Having survived the Nazi Holocaust, Wiesel became a noted author and Jewish theologian; his autobiographical novel known in English as “Night” was one of the two most influential books about the murder of 6 million Jews, along with “The Diary of a Young Girl”/”The Diary of Anne Frank.” After becoming an American citizen, Wiesel became a prominent teacher, speaker and activist in his adopted country.
“More than anyone else,” wrote Elinor and Robert Slater in “Great Jewish Men,” “Wiesel has ensured that the Holocaust and the death of millions of Jews, including his own family, will never be forgotten.”
Wiesel saw his writing as a sacred obligation.
“I never intended to to be a philosopher, or a theologian,” he stated in “Why I Write” in 1978. “The only role I sought was that of witness. I believed that having survived by chance, I was duty-bound to give meaning to my survival, to justify each moment of my life.”
Wiesel was born Sept. 30, 1928, in Sighet. The Transylvanian town was in Romania at the time of his birth but became part of Hungary in 1940 amid the early upheaval of World War II. The son of a Jewish shopkeeper, Elie was an eager and early student of sacred texts.
His world forever changed as Adolf Hitler’s Nazi regime attempted to wipe out the Jews of Europe. In 1944, Wiesel’s family was deported to the Auschwitz death camp in Poland; his mother and younger sister died there. Wiesel and his father were then transferred to Buchenwald, where his father perished. American soldiers liberated that camp in April 1945, shortly before the end of the war in Europe. After the war, he settled in France, becoming a journalist. It was then he embarked on writing a chronicle of his horrific experiences. His book, originally written in Yiddish, was published in French in 1958 as “La Nuit” and two years later in English as “Night.”
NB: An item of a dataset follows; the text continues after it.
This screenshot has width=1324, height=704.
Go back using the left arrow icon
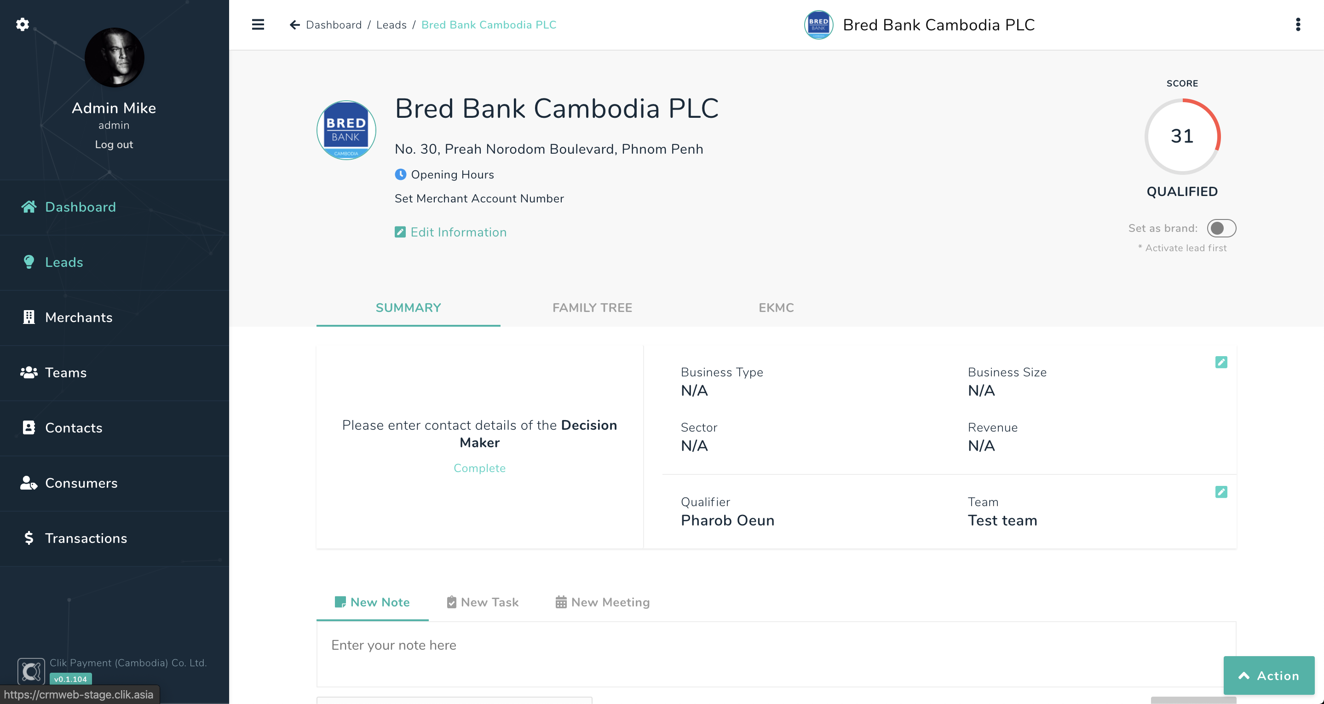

Wiesel’s text was stark and often painfully simple: “Never shall I forget that smoke. Never shall I forget the little faces of the children, whose bodies I saw turned into wreaths of smoke beneath a silent blue sky.”
The book sparked discussion of the Holocaust, an event that had been the topic of relatively few books up to that point. If nothing else, it made its readers ask one unavoidable question: Why?
“’Night ’ was the beginning of a whole new genre of literature,” wrote the Slaters, “in which readers learn about horrible events drawn from everyday life, not from the author’s imagination. To Wiesel, the role of the artist was to remember and to recreate, not to imagine, since reality was far more shocking than anything that could be imagined.”
Wiesel himself said: “I wanted to show the end, the finality of the event. Everything came to an end — history, literature, religion, God. There was nothing left. And yet we begin again with ‘Night.’”
As “Night” made its impact, so did his leadership.
After a 1965 mission to the Soviet Union, he became an advocate for the Jews there, pushing their cause with his writings and speeches. In 1978, President Jimmy Carter appointed him chairman of the President’s Commission on the Holocaust; later, he and his wife, Marion, established The Elie Wiesel Foundation for Humanity. He also taught at Boston University, the City University of New York and Yale, among other schools.
His activism spread well beyond the Jewish community: Through his life, he would speak out for endangered or deprived populations throughout the world.
“We are here because of leaders who are timorous, complacent, and unwilling to take risks,” he said at a Washington rally in 2006, urging the Bush administration to help those suffering in Sudan’s Darfur region. “We want them to take risks and stop the massacre.”
It was far from the only time Wiesel pushed world leaders.
In April 1985, as Wiesel was being honored at the White House, he implored President Ronald Reagan to cancel a pending visit to a military cemetery in Bitburg, Germany, where members of the German SS were buried. “That place, Mr. President, is not your place,” he said. “Your place is with the victims of the SS.”
When he traveled with President Barack Obama and German Chancellor Angela Merkel to the site of the Buchenwald camp in 2009, he lamented that the world had yet to absorb the lessons of the Holocaust. “Had the world learned,” he said, “there would have been no Cambodia and no Rwanda and no Darfur and no Bosnia.”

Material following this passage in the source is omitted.